Payer plus pour toucher moins de rente? Tel est l’enjeu de la nouvelle réforme de la prévoyance vieillesse qui affectera l’ensemble des salariés
Fin mars, une alliance formée de l’Union syndicale suisse (USS), d’Unia, du Parti socialiste (PS), des Verts et d’autres forces de gauche lançait le référendum contre la réforme LPP 21, adoptée par le Parlement, au moment même où les milliards de la Banque nationale et de l’Etat commençaient à affluer vers Credit Suisse. L’alliance dénonçait alors cette révision de la prévoyance vieillesse comme «un cadeau faramineux offert au secteur de la finance» qui, outre de nouvelles recettes, pourra continuer à prélever chaque année 7 milliards de francs de frais de gestion, alors que les travailleuses et les travailleurs devront payer davantage de cotisations pour des rentes moindres pour la majeure partie d’entre eux. «Le mot d’ordre c’est: en haut, on remplit les coffres, en bas, on vide les portemonnaies», notait l’alliance dans son communiqué.
Cette réforme avait notamment pour objectifs de faire cesser la baisse des rentes du 2e pilier, qui ont diminué de 8,5% ces dix dernières années, et de combler les gros écarts de revenus entre hommes et femmes à la retraite. En moyenne, ces dernières touchent un tiers de moins que les hommes, et nombre d’entre elles n’ont pas de 2e pilier en raison de trop petits salaires ou d’interruption d’activité pour s’occuper des enfants. Au final, la révision LPP 21 a complètement manqué sa cible. Les femmes, mais également tous les travailleurs gagnant un bas ou un moyen revenu en sont les grands perdants.
Si la réforme est acceptée, la principale mesure, la baisse du taux de conversion de 6,8% à 6%, conduira à une diminution des pensions de près de 12%, pouvant aller jusqu’à 270 francs par mois. Les compensations apportées par le Parlement ne touchent que la moitié des assurés ayant 50 ans aujourd’hui et cela à certaines conditions. Tous les salariés nés après 1973 n’auront aucune compensation.

######

À FAIRE >>
1. Reproduisez tel quel le passage du texte sur la réforme LPP 21 qui va de «Si la réforme» jusqu'à «n’auront aucune compensation.».
2. Donnez la suite du texte sur la réforme LPP 21 en repartant après sa dernière phrase.

######

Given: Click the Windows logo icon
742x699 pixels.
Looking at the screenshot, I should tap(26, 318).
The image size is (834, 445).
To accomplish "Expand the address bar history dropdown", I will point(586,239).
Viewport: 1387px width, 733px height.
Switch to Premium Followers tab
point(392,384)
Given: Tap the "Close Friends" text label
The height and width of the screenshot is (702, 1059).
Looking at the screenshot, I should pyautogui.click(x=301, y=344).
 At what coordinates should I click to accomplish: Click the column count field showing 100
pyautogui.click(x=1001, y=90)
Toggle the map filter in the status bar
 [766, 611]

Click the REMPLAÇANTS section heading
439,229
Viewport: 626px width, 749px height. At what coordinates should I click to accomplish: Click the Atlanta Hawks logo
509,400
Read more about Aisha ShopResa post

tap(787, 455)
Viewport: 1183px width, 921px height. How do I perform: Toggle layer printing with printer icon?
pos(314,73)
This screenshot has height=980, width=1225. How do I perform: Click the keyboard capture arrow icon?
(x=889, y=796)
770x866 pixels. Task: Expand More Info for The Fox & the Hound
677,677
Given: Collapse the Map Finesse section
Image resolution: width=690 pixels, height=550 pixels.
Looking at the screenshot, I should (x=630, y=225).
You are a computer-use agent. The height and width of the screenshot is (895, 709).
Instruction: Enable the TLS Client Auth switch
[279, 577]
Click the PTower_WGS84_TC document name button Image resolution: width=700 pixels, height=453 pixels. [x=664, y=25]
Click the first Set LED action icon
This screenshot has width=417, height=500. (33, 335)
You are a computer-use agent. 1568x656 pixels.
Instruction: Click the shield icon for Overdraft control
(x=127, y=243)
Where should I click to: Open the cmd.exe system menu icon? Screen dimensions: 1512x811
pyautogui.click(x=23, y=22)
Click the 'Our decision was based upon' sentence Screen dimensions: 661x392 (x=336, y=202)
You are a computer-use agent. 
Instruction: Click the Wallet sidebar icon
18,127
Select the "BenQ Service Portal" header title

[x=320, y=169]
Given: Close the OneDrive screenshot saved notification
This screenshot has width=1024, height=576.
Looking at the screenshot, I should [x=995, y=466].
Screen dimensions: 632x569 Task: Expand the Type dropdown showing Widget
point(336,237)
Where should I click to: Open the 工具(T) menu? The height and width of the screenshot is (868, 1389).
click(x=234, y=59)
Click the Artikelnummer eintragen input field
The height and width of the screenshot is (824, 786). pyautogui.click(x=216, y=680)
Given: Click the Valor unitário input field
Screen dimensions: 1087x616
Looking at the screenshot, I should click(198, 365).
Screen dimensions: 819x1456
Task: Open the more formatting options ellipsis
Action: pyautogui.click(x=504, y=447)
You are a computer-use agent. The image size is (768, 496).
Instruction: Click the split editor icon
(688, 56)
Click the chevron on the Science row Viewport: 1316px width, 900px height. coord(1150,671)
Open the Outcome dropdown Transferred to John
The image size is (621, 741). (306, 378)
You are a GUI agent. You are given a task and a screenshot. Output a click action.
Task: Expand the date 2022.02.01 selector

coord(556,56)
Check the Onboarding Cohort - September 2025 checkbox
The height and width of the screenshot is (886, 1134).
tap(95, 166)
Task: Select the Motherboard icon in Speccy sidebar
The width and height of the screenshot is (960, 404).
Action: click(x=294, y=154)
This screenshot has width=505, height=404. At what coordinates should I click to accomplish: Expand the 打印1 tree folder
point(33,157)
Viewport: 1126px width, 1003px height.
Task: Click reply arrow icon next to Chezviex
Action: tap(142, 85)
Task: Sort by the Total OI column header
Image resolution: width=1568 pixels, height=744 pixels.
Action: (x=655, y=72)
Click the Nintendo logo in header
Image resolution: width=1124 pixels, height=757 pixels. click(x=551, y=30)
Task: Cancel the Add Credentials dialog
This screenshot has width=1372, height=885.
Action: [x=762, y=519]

######

RÉSULTATS DE L'EXERCICE >>
1.
Si la réforme est acceptée, la principale mesure, la baisse du taux de conversion de 6,8% à 6%, conduira à une diminution des pensions de près de 12%, pouvant aller jusqu’à 270 francs par mois. Les compensations apportées par le Parlement ne touchent que la moitié des assurés ayant 50 ans aujourd’hui et cela à certaines conditions. Tous les salariés nés après 1973 n’auront aucune compensation.

2.
De plus, les assurés devront cotiser davantage au 2e pilier, grevant ainsi leur revenu actuel et futur, sans aucune garantie de rentes améliorées, au contraire (voir tableau ci-dessous). La révision prévoit que la part du salaire sur lequel est prélevée la cotisation à la caisse de pension est augmentée. Ainsi, une personne gagnant 40000 francs par année paiera des cotisations sur 32000 francs et non plus sur 14275 francs comme aujourd’hui. Pour un salaire encore plus bas, de 26000 francs, la déduction pour le 2e pilier sera calculée sur 20800 francs contre 3675 francs aujourd’hui.
A ces augmentations de cotisations s’ajouteront l’inflation et les hausses de primes maladie qui frappent déjà fortement les salariés et les retraités. D’ici à 2024, l’USS estime que la perte du pouvoir d’achat due au renchérissement pourrait atteindre 8% de la rente, soit l’équivalent d’une rente mensuelle!
Face à cette nouvelle attaque contre la prévoyance vieillesse, la riposte s’organise. Unia mène par exemple cette semaine une campagne de récolte de signatures afin que les 50000 paraphes nécessaires à l’aboutissement du référendum soient réunis au plus vite. En raison des élections fédérales cet automne, la votation sur LPP 21 devrait avoir lieu en mars 2024, en même temps que l’initiative pour une 13e rente AVS et peut-être de celle pour la limitation des primes maladie, ce qui fera de cette date, selon les termes du président de l’USS Pierre-Yves Maillard, «un superdimanche de votations».